> **WHAT THE EXERCISE ASKS**:
All of the records below are to be copied exactly.
+++ GIVEN RECORDS
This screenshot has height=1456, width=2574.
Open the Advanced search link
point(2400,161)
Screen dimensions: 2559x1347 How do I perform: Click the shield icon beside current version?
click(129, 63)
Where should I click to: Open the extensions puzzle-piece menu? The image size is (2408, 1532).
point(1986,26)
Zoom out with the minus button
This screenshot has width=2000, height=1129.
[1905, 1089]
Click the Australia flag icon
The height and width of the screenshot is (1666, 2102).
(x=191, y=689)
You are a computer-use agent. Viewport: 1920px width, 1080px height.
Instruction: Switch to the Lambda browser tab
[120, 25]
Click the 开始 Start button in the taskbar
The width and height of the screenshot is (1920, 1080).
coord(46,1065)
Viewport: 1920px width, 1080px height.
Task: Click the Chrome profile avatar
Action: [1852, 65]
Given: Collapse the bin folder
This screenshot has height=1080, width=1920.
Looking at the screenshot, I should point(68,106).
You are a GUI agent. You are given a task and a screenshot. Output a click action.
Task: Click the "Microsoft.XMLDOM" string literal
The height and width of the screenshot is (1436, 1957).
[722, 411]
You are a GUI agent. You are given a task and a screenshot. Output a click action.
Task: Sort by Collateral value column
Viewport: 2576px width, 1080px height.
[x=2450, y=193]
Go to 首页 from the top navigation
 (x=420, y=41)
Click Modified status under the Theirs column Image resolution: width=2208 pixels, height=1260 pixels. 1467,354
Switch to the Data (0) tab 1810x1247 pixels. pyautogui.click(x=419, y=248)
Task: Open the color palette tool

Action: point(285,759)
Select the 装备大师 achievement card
++++++
> **EXERCISE RESPONSE**:
This screenshot has height=1456, width=2574.
Open the Advanced search link
point(2400,161)
Screen dimensions: 2559x1347 How do I perform: Click the shield icon beside current version?
click(129, 63)
Where should I click to: Open the extensions puzzle-piece menu? The image size is (2408, 1532).
point(1986,26)
Zoom out with the minus button
This screenshot has width=2000, height=1129.
[1905, 1089]
Click the Australia flag icon
The height and width of the screenshot is (1666, 2102).
(x=191, y=689)
You are a computer-use agent. Viewport: 1920px width, 1080px height.
Instruction: Switch to the Lambda browser tab
[120, 25]
Click the 开始 Start button in the taskbar
The width and height of the screenshot is (1920, 1080).
coord(46,1065)
Viewport: 1920px width, 1080px height.
Task: Click the Chrome profile avatar
Action: [1852, 65]
Given: Collapse the bin folder
This screenshot has height=1080, width=1920.
Looking at the screenshot, I should point(68,106).
You are a GUI agent. You are given a task and a screenshot. Output a click action.
Task: Click the "Microsoft.XMLDOM" string literal
The height and width of the screenshot is (1436, 1957).
[722, 411]
You are a GUI agent. You are given a task and a screenshot. Output a click action.
Task: Sort by Collateral value column
Viewport: 2576px width, 1080px height.
[x=2450, y=193]
Go to 首页 from the top navigation
 (x=420, y=41)
Click Modified status under the Theirs column Image resolution: width=2208 pixels, height=1260 pixels. 1467,354
Switch to the Data (0) tab 1810x1247 pixels. pyautogui.click(x=419, y=248)
Task: Open the color palette tool

Action: point(285,759)
Select the 装备大师 achievement card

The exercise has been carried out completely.